SCOTT HARRIS: I wanted to look at the nuclear threat first. It’s auspicious that Feb. 4th, the last remaining nuclear arms treaty between the United States and Russia, something called New START will expire. As someone who is a nuclear arms expert, tell us about the significance of this date. Again, it’s the last nuclear arms treaty.
JOHN WOLFSTHAL: Well, I’m more than just a nuclear expert. I’m actually somebody who helped negotiate and gain government ratification for that treaty when I worked for President Obama and Vice President Biden. So I’m not completely unbiased here. But I think it’s fair to say just the facts. That for the last 53 years, the United States and the Soviet Union and after it, Russia had agreed, even when we pointed nuclear weapons at each other, even when we fought proxy wars, that it was a bad thing for us both to live in a world where either side could deploy as many nuclear weapons as we wanted.
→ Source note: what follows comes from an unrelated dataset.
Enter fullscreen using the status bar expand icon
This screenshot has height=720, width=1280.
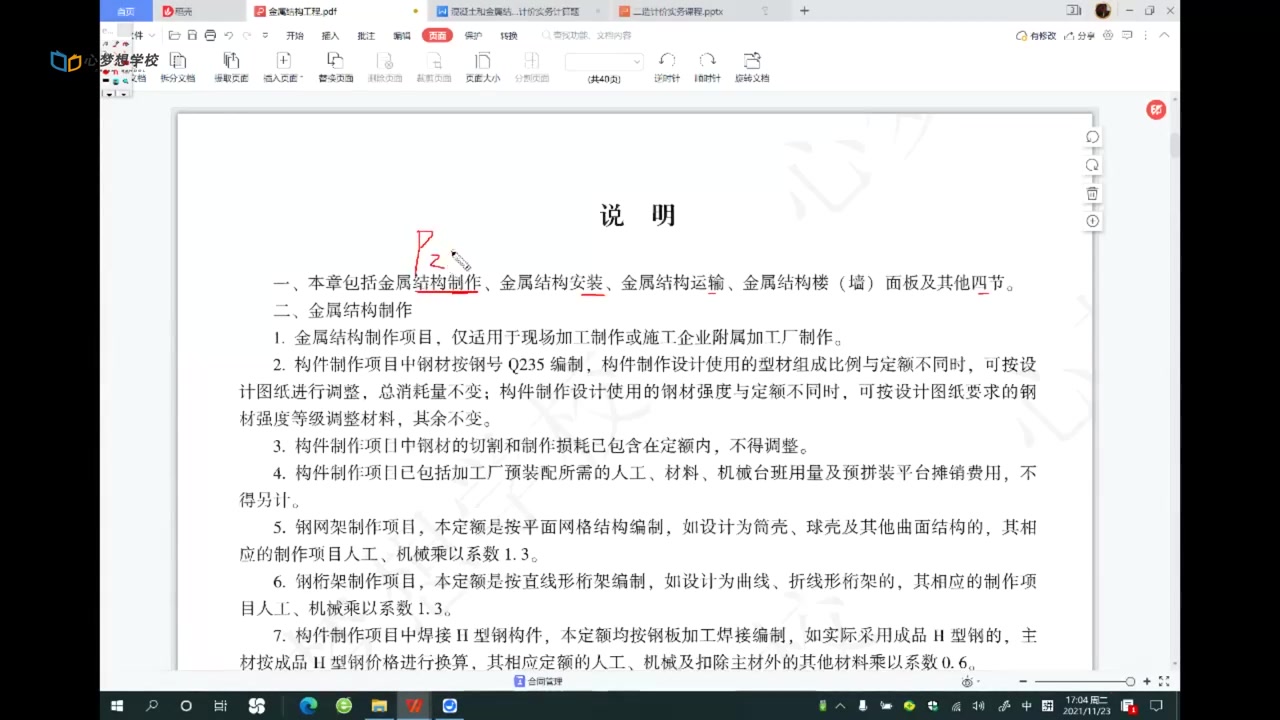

Arms racing is dangerous. An runaway nuclear arms competition is something that can lead to mistakes and accidents and crises. And so we agreed, whether it was under (Leonid) Brezhnev and (Lyndon B.) Johnson and (Richard) Nixon and (Yuri) Andropov or (Ronald) Reagan and(Mikhail) Gorbachev, that we should have these arms control agreements.
In 2010, President (Barack) Obama, President (Dmitry) Medvedev negotiated a limit that neither side could have more than 1,550 nuclear weapons strategic and that treaty expires. And that will mean for the first time in almost two generations, both sides can deploy however many nuclear weapons they want. And both sides will begin to suspect that they are falling behind and therefore that they need to deploy more. And of course the other side will see the country deploying more and say, “Well, if they’re deploying more, we need to deploy more.” This is the same logic that led the United States and Soviet Union to deploy N nuclear weapons between them in 1984. We now are down to about 7,000 nuclear weapons between the two of us. It’s still too many, but I worry that we are going to race back up before we realize that nobody is going to benefit from this competition.
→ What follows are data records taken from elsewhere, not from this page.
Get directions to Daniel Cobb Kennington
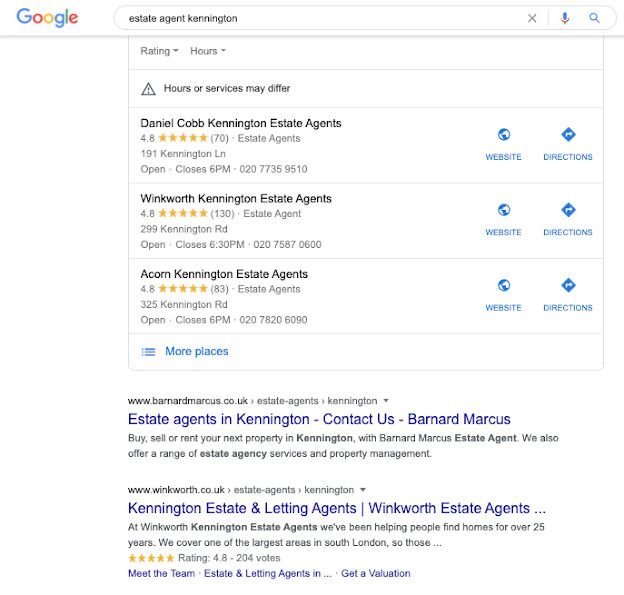624x595 pixels. point(568,144)
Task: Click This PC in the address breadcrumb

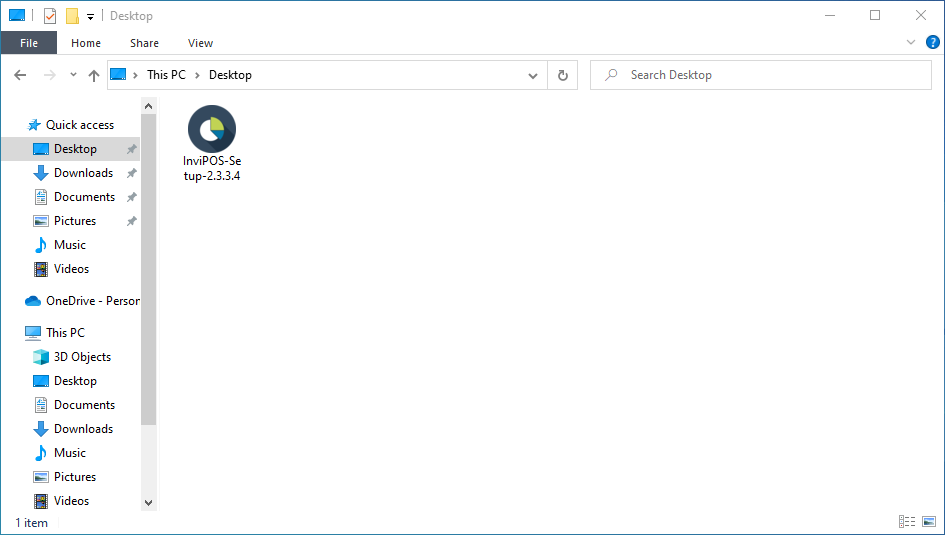Action: pos(166,75)
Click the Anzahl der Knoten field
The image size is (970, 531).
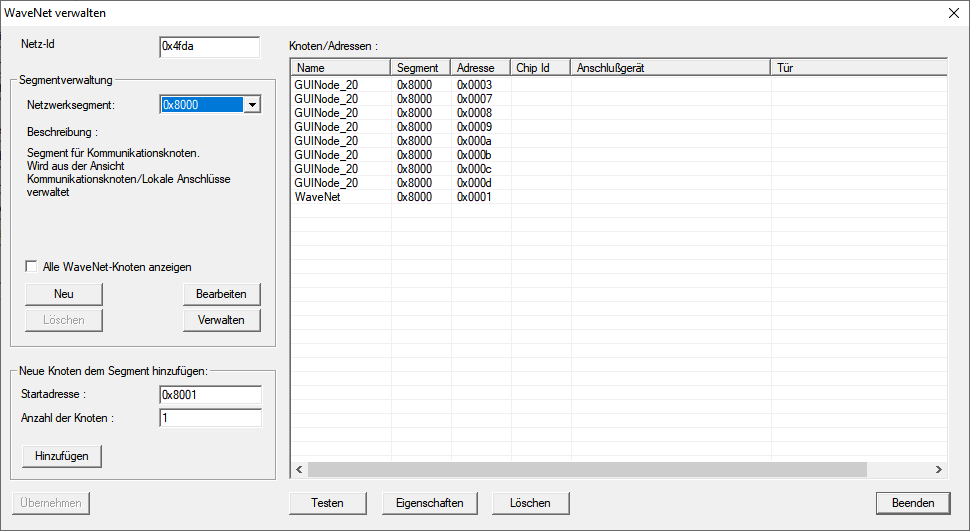pyautogui.click(x=210, y=418)
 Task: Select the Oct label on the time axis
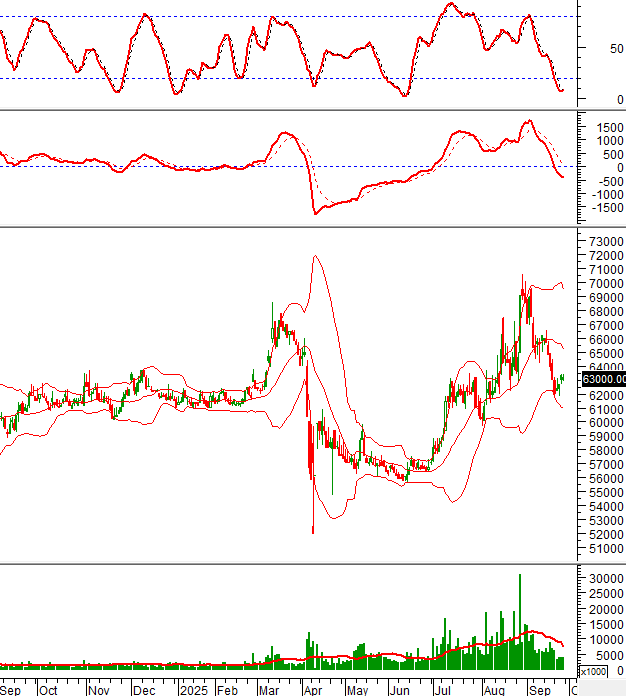[47, 689]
SCOTT HARRIS: John, what’s the position of the Trump administration and what you know about Vladimir Putin in Russia in terms of future negotiations to get back New START on track? Is there a possibility that these countries and these two administrations can see their way back to something which I think to most people in the world makes just common sense — limit these destructive weapons that are capable of extinguishing all life on the planet?
JOHN WOLFSTHAL: Yeah. This is where things get really quite frankly surprising. Donald Trump, both before he was elected, I mean, I grew up in New York City, so I was used to Donald Trump talking about how he’s the best negotiator and he could negotiate a better nuclear deal than Reagan. He has talked a lot about the nuclear threat, both in his first term and in his second term saying he’d like to negotiate disarmament, even complete abolition of nuclear weapons. And so last year in September, Vladimir Putin said, “You know what? The New START Treaty’s expiring. Why don’t we both agree to extend the limits for a year politically? We don’t need to pass a treaty, but we’ll stay under the limit if you stay under the limit.” Donald Trump said, “Yeah, that sounds like a good idea. I’ll look into it. ” And then he hasn’t done anything.
And like so many things, he says, “Oh yeah, I can negotiate a better deal on Iran, on trade deals, on NAFTA, on nuclear agreements with Russia.” He talks a big game, but unfortunately he can’t get out of his own way and the administration doesn’t seem to have any sort of unified strategy for how to implement things the president says he wants. And so Putin gets all the political benefit of saying, “I’m willing to constrain my nuclear arsenal, but the United States won’t agree to it.” And if he builds up, he’ll say, “Well, I have to because the United States has basically walked away from the negotiating table.” So not only do we not get the limits, but we take the blame. And so from a strategic point of view and from a political point of view, it’s really a double negative for the United States.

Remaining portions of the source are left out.